── EXERCISE MATERIALS ──
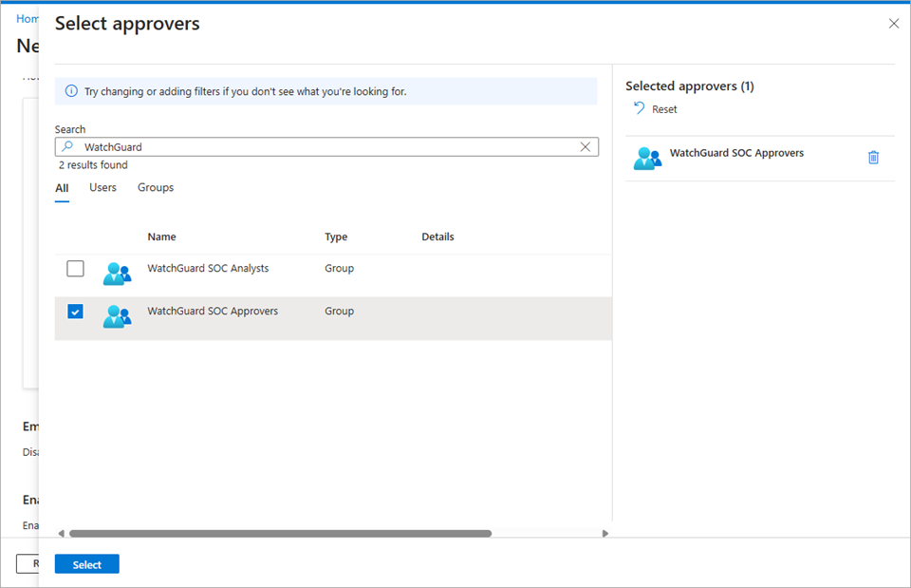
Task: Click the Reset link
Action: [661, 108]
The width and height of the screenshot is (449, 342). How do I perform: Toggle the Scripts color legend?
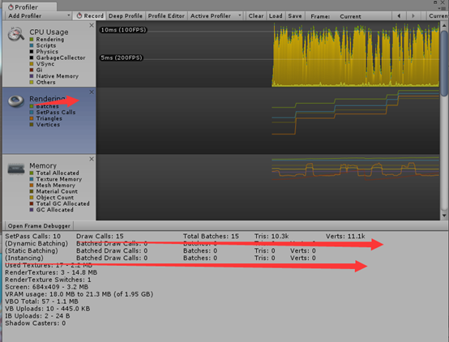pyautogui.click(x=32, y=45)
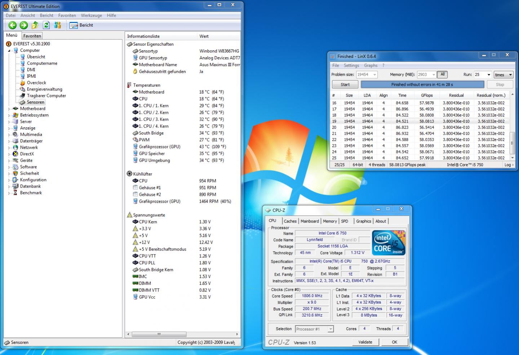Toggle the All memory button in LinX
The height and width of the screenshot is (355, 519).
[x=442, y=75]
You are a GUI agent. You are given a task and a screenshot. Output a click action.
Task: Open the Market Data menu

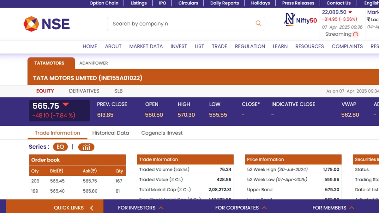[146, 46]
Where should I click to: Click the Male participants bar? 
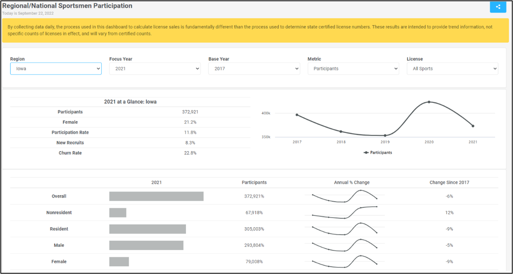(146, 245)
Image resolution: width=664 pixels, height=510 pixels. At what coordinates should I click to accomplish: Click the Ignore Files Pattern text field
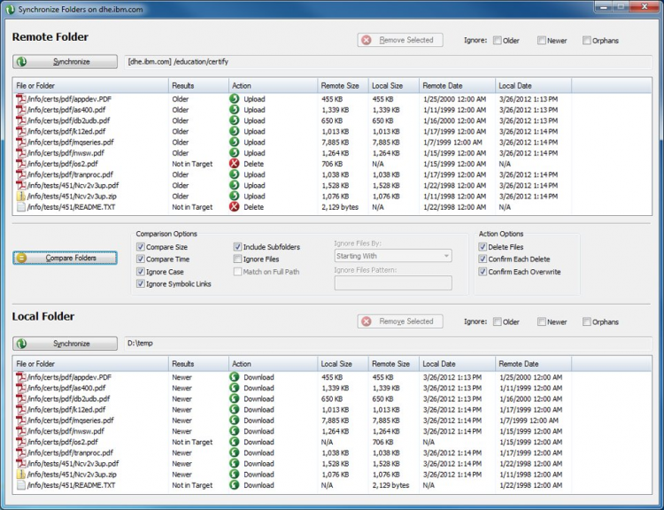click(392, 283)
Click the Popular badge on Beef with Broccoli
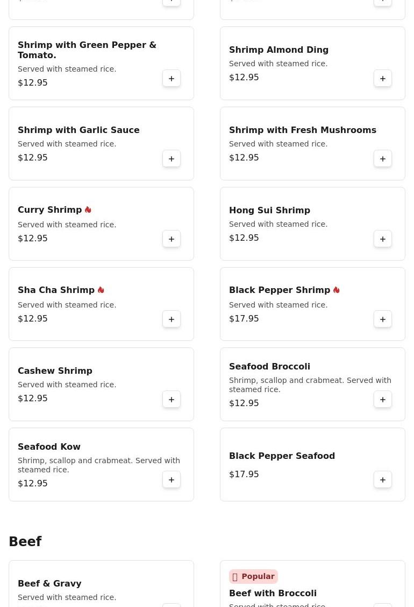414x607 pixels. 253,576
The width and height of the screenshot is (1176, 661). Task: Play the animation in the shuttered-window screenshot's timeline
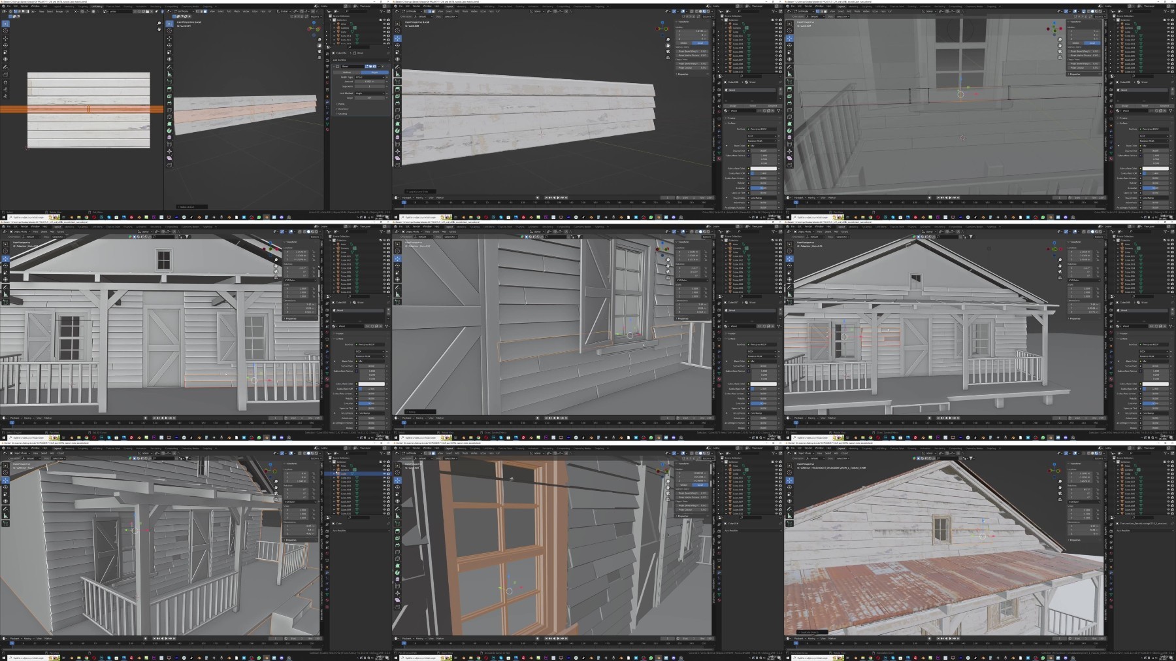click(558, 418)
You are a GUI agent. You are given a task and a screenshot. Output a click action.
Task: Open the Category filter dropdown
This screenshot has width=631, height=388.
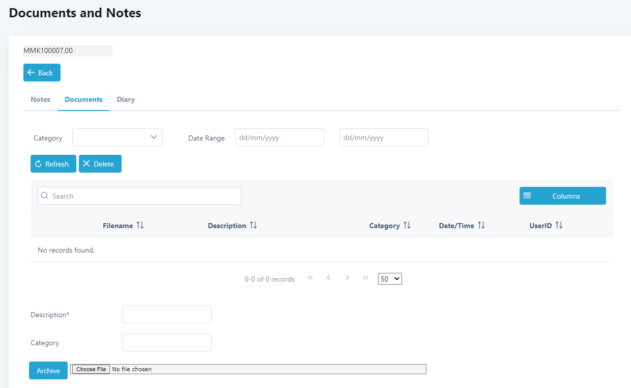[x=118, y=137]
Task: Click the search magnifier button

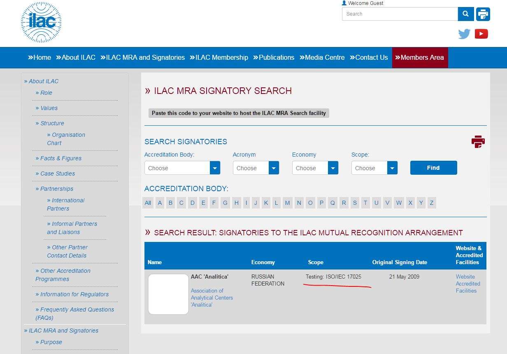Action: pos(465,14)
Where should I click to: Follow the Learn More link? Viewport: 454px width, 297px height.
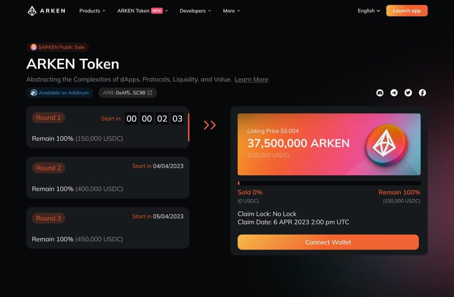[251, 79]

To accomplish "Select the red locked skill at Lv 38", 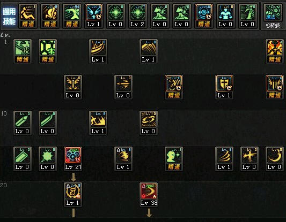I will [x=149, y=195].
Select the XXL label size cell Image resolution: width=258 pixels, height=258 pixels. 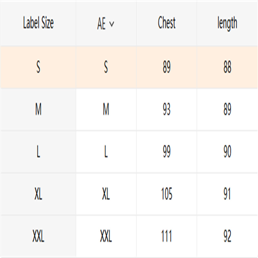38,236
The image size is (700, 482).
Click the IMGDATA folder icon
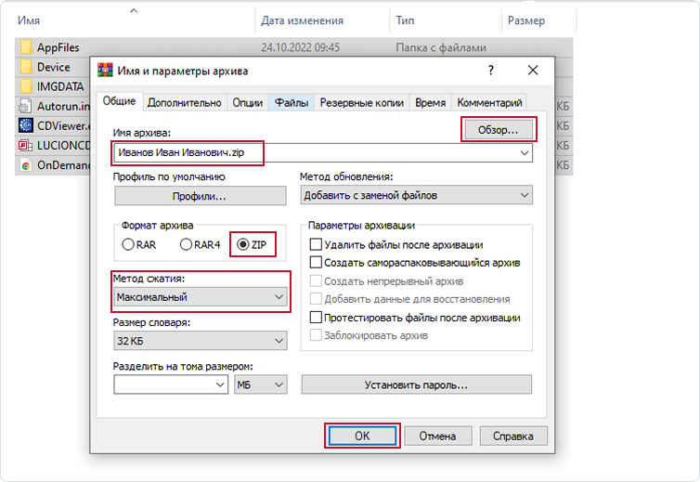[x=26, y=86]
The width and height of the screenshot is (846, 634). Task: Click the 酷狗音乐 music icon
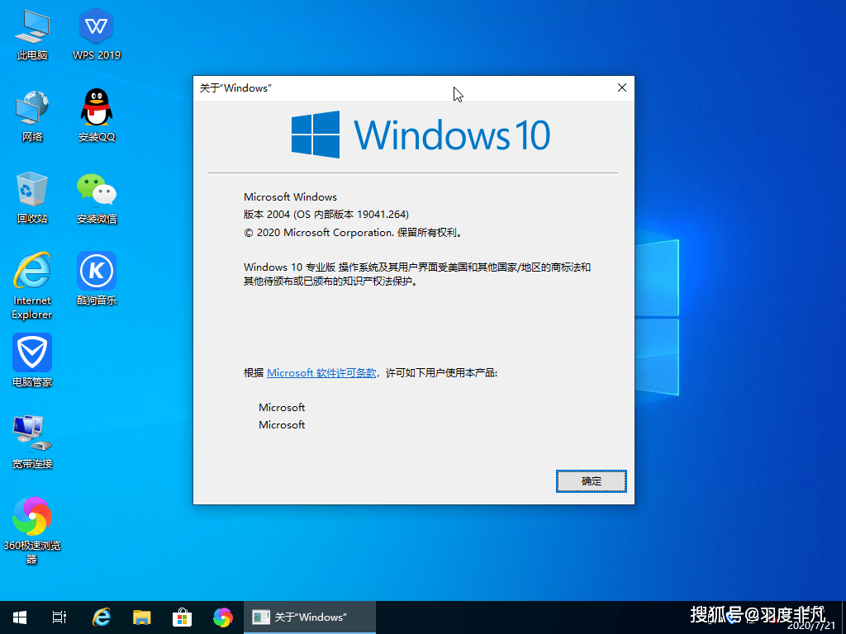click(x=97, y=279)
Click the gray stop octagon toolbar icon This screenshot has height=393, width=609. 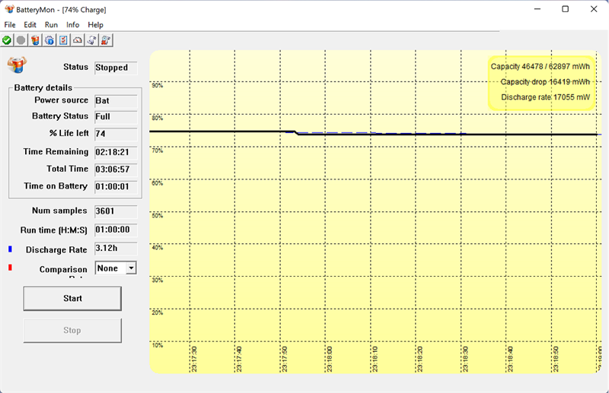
───
- ASSIGNMENT -
Using the entries above, repeat exactly the lines from the one with "The width and height of the screenshot is (449, 342)." to the one with "Task: Open the Category filter dropdown", both included, and leave the pictures behind.

- ANSWER SPACE -
The width and height of the screenshot is (449, 342). How do I perform: Toggle the Scripts color legend?
pyautogui.click(x=32, y=45)
Toggle the All memory button in LinX
The height and width of the screenshot is (355, 519).
[x=442, y=75]
You are a GUI agent. You are given a task and a screenshot. Output a click action.
Task: Open the Market Data menu

[146, 46]
Where should I click to: Click the Male participants bar? 
(146, 245)
Image resolution: width=664 pixels, height=510 pixels. At what coordinates should I click to accomplish: Click the Ignore Files Pattern text field
click(392, 283)
Click the Popular badge on Beef with Broccoli
414x607 pixels. 253,576
The width and height of the screenshot is (1176, 661). Task: Play the animation in the shuttered-window screenshot's timeline
click(558, 418)
You are a GUI agent. You are given a task and a screenshot. Output a click action.
Task: Open the Category filter dropdown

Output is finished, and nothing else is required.